When it comes to treating patellar tendonitis, it’s very important to look at the ankle as a contributing factor.
The ankle is a key shocker absorber when it comes to landing a jump or running as seen in sports such as volleyball and basketball (which is why patellar tendonitis is referred to as jumper’s knee).
Limited dorsiflexion impairs your body’s ability to absorb forces so your body has to compensate and distribute that force to it’s nearest joint, the knee, causing the patellar tendon to experience greater loads.
Insufficient dorsiflexion can happen from too much tension in the calf muscles, stiffness in the ankle joint itself, or due to previous ankle injuries such as sprains.
Based on studies done, reduced dorsiflexion increases the risk of developing patellar tendinopathy by at least 10 times!
Therefore, limitations in the mobility of the ankle can contribute to many issues up the kinetic chain.

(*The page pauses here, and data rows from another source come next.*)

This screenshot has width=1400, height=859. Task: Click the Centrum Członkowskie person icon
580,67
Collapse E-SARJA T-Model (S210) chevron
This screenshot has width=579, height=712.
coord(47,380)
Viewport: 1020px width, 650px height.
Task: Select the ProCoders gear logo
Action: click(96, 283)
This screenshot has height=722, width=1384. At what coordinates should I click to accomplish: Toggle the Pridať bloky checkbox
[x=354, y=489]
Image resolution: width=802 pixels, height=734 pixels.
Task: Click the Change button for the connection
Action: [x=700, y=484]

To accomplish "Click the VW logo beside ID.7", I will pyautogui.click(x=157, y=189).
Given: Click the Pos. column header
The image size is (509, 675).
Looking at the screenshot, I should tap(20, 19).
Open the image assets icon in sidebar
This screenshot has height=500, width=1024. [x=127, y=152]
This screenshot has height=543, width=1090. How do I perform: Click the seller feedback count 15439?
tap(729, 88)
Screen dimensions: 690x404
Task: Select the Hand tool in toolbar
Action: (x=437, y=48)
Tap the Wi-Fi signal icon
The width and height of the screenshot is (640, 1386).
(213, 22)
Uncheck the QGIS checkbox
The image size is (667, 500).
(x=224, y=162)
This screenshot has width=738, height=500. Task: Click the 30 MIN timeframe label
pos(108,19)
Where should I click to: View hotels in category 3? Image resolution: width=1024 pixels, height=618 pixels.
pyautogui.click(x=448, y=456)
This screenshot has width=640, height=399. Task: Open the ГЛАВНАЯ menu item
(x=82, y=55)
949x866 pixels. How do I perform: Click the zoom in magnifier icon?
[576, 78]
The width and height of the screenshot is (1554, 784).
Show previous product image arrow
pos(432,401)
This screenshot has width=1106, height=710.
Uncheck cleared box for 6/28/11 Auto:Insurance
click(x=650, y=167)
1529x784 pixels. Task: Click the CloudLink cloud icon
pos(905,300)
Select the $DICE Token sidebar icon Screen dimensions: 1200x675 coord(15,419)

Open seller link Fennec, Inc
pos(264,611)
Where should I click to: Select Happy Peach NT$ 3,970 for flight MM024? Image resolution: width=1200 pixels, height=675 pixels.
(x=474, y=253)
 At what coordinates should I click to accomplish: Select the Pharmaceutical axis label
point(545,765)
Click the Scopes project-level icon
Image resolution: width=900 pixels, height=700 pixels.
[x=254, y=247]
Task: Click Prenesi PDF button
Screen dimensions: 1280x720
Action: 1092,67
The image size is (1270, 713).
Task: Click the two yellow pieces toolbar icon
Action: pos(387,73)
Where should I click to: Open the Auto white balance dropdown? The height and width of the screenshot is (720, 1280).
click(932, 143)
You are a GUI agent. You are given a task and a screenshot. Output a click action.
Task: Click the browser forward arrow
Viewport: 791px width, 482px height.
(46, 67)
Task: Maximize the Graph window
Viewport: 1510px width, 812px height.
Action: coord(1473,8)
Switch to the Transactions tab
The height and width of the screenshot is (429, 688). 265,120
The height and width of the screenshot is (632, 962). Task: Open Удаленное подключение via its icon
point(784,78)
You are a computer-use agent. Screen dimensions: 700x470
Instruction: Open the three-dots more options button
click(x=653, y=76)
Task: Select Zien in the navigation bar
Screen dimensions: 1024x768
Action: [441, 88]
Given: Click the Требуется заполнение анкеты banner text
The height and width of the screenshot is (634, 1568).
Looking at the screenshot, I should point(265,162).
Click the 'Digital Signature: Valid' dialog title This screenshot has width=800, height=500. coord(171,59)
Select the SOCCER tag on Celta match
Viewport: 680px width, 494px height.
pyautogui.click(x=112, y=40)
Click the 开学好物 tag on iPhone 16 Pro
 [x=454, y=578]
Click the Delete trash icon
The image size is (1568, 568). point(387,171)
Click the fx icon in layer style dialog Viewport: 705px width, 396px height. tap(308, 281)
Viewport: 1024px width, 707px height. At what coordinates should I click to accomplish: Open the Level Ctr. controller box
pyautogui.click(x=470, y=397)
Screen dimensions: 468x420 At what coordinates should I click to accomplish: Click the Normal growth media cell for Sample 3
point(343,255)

In this video I show you the runner’s stance dorsiflexion exercise and a calf stretch, which helps to increase ankle dorsiflexion and also stretches the soleus muscle.
Along with soft tissue work you should also incorporate slanted board eccentric squats and hip abduction and hip external rotation exercises that work the whole kinetic chain of the lower extremities.
To treat patellar tendinitis correctly, you have to take into consideration contributing factors above and below the knee joint.
Below the knee joint, you have to look at the arches on your feet, the mobility in your ankles, and the tension in the calves.
Above the knee joint, you have to look at the flexibility in the hamstrings, mobility of the hips, the tightness in the quads, and weakness in the gluteus medius muscles.
Even the best knee brace or patellar tendonitis strap will not fix your patellar tendonitis. If you need a brace or knee strap on a regular basis just to get by, you are better off getting to the underlying root of the problem.
This is why it’s important to incorporate a complete treatment plan that shows you the correct patellar tendonitis exercises and stretches if you want to heal your jumper’s knee and patellar tendon pain.